Há quase uma década reside na cidade, após ter nascido e crescido em Araxá – de onde vêm seus dois irmãos também poetas, entre eles o reverenciado Francisco Alvim-, ter vivido por anos no Rio de Janeiro e passado uma temporada numa fazendo no interior de Minas. Foi com a vista das montanhas verdes que Maria Lúcia Alvim escreveu “Batendo pasto” (Editora Relicário), livro que artesanalmente compôs e pediu que o amigo, o poeta, professor e tradutor Paulo Henriques Britto guardasse. A publicação, segundo ela, deveria ser feita apenas depois de sua morte.
Ricardo Domeneck, incentivado por Guilherme Gontijo Flores – dois nomes da poesia contemporânea brasileira -, hoje vivendo em Berlim, viajou para encontrá-la e convencê-la do contrário.
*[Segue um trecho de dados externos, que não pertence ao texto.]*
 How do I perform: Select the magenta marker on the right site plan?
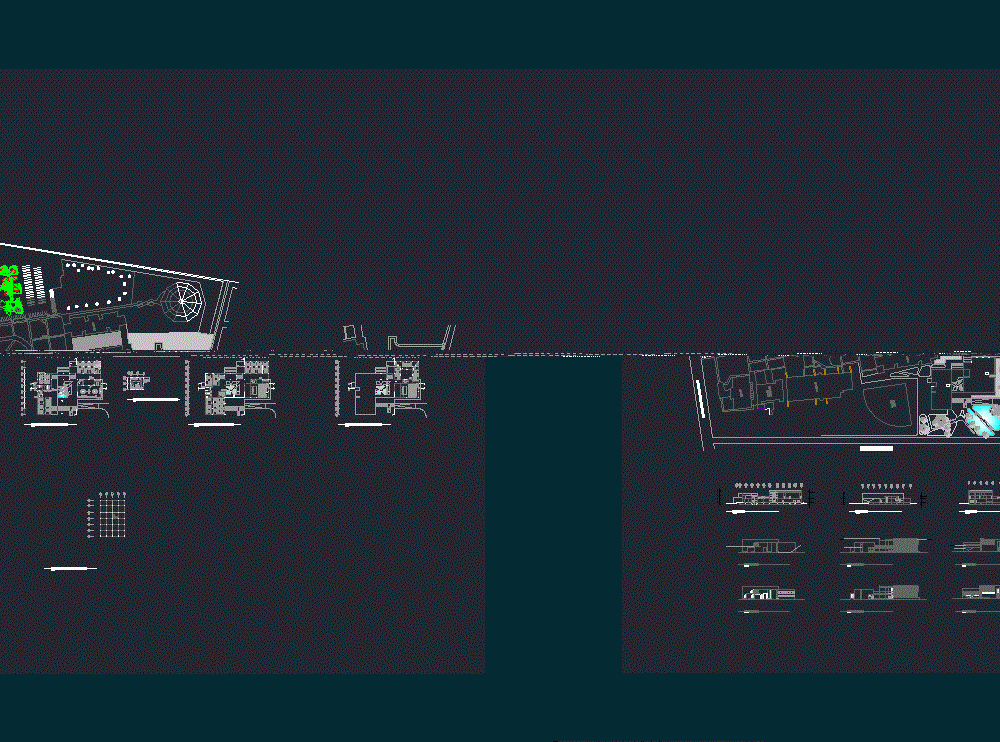tap(760, 407)
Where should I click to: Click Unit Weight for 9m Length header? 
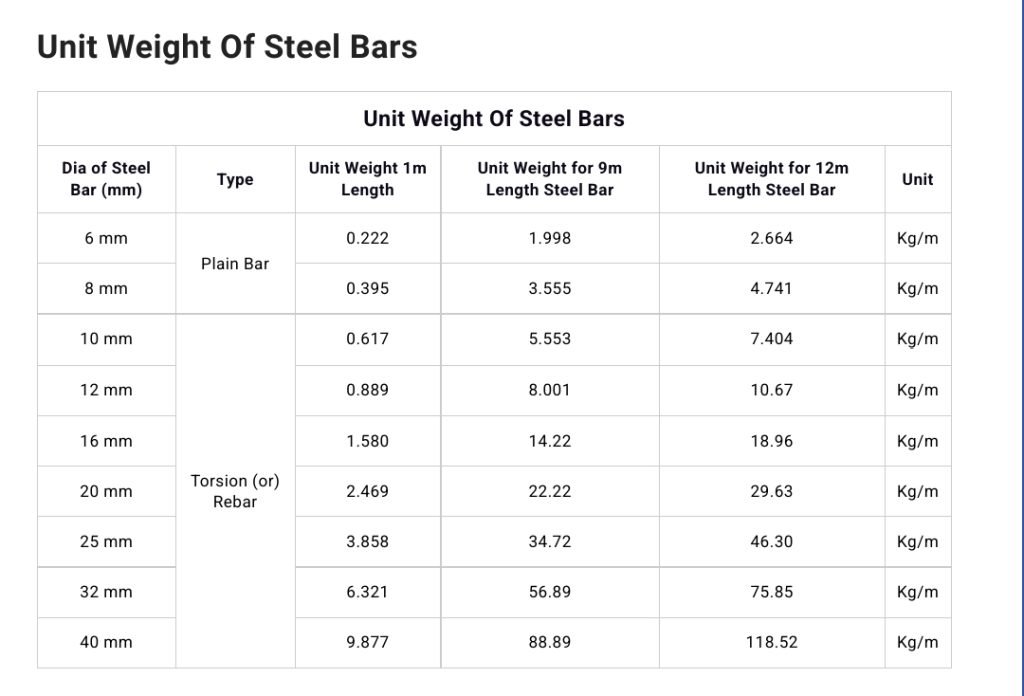(550, 179)
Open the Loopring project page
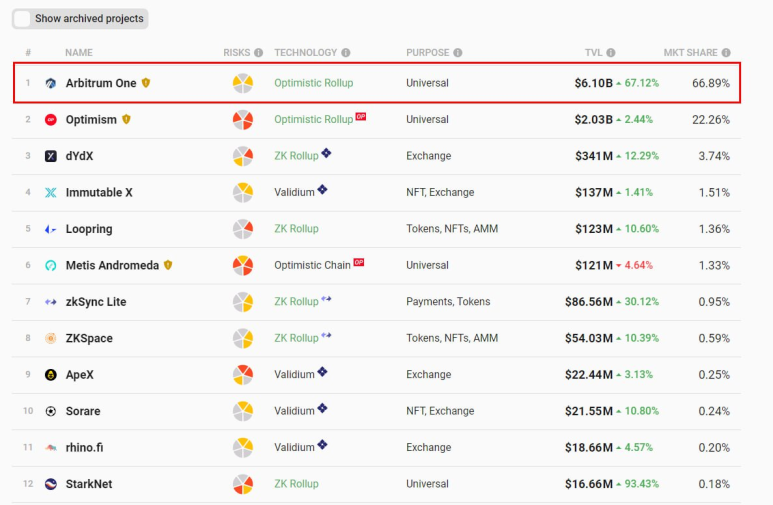The height and width of the screenshot is (505, 773). [x=89, y=229]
Encontrou-a vivendo numa residência terapêutica no Bairro Bom Pastor, com longos cabelos e a encantadora lucidez que transborda em “Batendo pasto”.
Na entrevista por telefone, a dias do lançamento do livro, que chega às livrarias nesta segunda (24), Maria Lúcia Alvim fala sobre o passado produtivo, a rotina pacata, a distância dos poemas e a decisão de publicar um já elogiado título, seu primeiro inédito após exatos 40 anos. Antes tarde do que mais tarde. “Quando escrevi, senti que ia viver bastante, até por ter uma família longeva. Agora resolvi abrir mão, porque está chegando a hora do bloco passar.”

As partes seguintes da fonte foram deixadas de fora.